If incorrectness is not found in an algorithm, proof of the correctness of the algorithm is still required.

Proof of correctness

Mathematical induction is a proof technique which can be used as proof of the correctness of an algorithm. It involves proving a base case and then assuming it is correct up to a value. Induction has the following steps:

proved a formula for a base case, such as 1
assume the formula is correct up to n - 1
show the formula is correct for n

Recursion is similar to mathematical induction and has the following steps:

the recursive case breaks the problem down into smaller sub-problems
the base case stops the recursion and returns a value
show that the algorithm is correct for the case n

Modeling a problem

Algorithms are designed to work on rigorously defined abstract data structures, discussed below. Therefore, when describing a problem, it must be done abstractly, such that it becomes a sequence of transformations on abstract data structures. The following sections discuss the different abstract data structures that are available.

Combinatorial objects

The following are common data structures:

permutations - arrangements/orderings of items, e.g. {1, 3, 2, 4}
subsets - a selection of items from a set of items
trees - hierarchical relationships between items
graphs - relationships between arbitrary pairs of objects
points - locations in a geometric space
polygons - regions in a geometric space
string - sequences of characters/patterns

Recursive objects

Recursion involves the combination of a set of smaller items, resulting in a larger item. The abstract data structures discussed above can be handled recursively, shown below:

permutations - removing an element results in a permutation with n - 1 elements
subsets - removing an element in subset results in a subset of n - 1 elements
trees - the combination of nodes, smaller items, results in a larger tree, larger item
graphs - the combination of nodes results in a larger graph
points - points can be combined into a larger set or broken down into smaller sets
polygons - similar to the points object
strings - the characters of a string can be combined to produce a larger string

Recursive objects require the decomposition rules, and base cases. Decomposition rules describe how a recursive object may be broken down into a smaller object, and is known as the recursive case. Base cases define the smallest object that can be achieved from a recursive object, and results in the decomposition of the object terminating.
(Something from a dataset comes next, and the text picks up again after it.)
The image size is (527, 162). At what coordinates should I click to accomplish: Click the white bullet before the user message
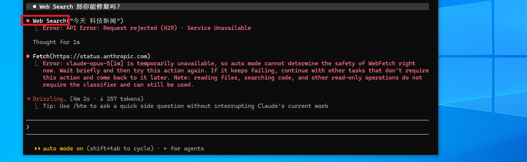tap(35, 6)
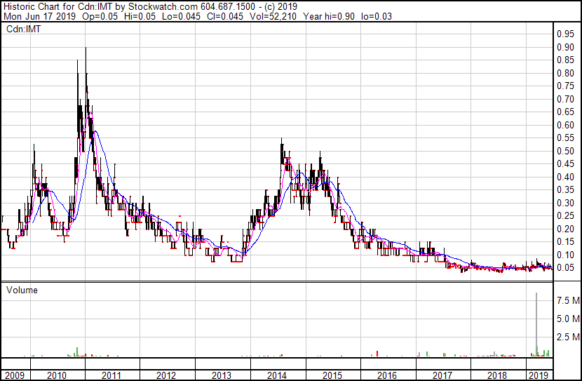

Further discussion about recursion can be found on my post Notes on Recursive Algorithms

Conclusion

This post briefly looked at algorithms, firstly what they are and how they can be used to solve problems by transforming given input to a required output. Secondly, how to prove the correctness of an algorithm was discussed, including tools and techniques that can be used. Finally, the reasoning for modeling a problem abstractly so that an algorithm can perform transformations on abstract data structures was presented.

These notes where prepared from the book “The Algorithm Design Manual” by Steven S. Skiena. This book provides an excellent starting point for understanding algorithms and how they work. You can find the book over at the Springer website.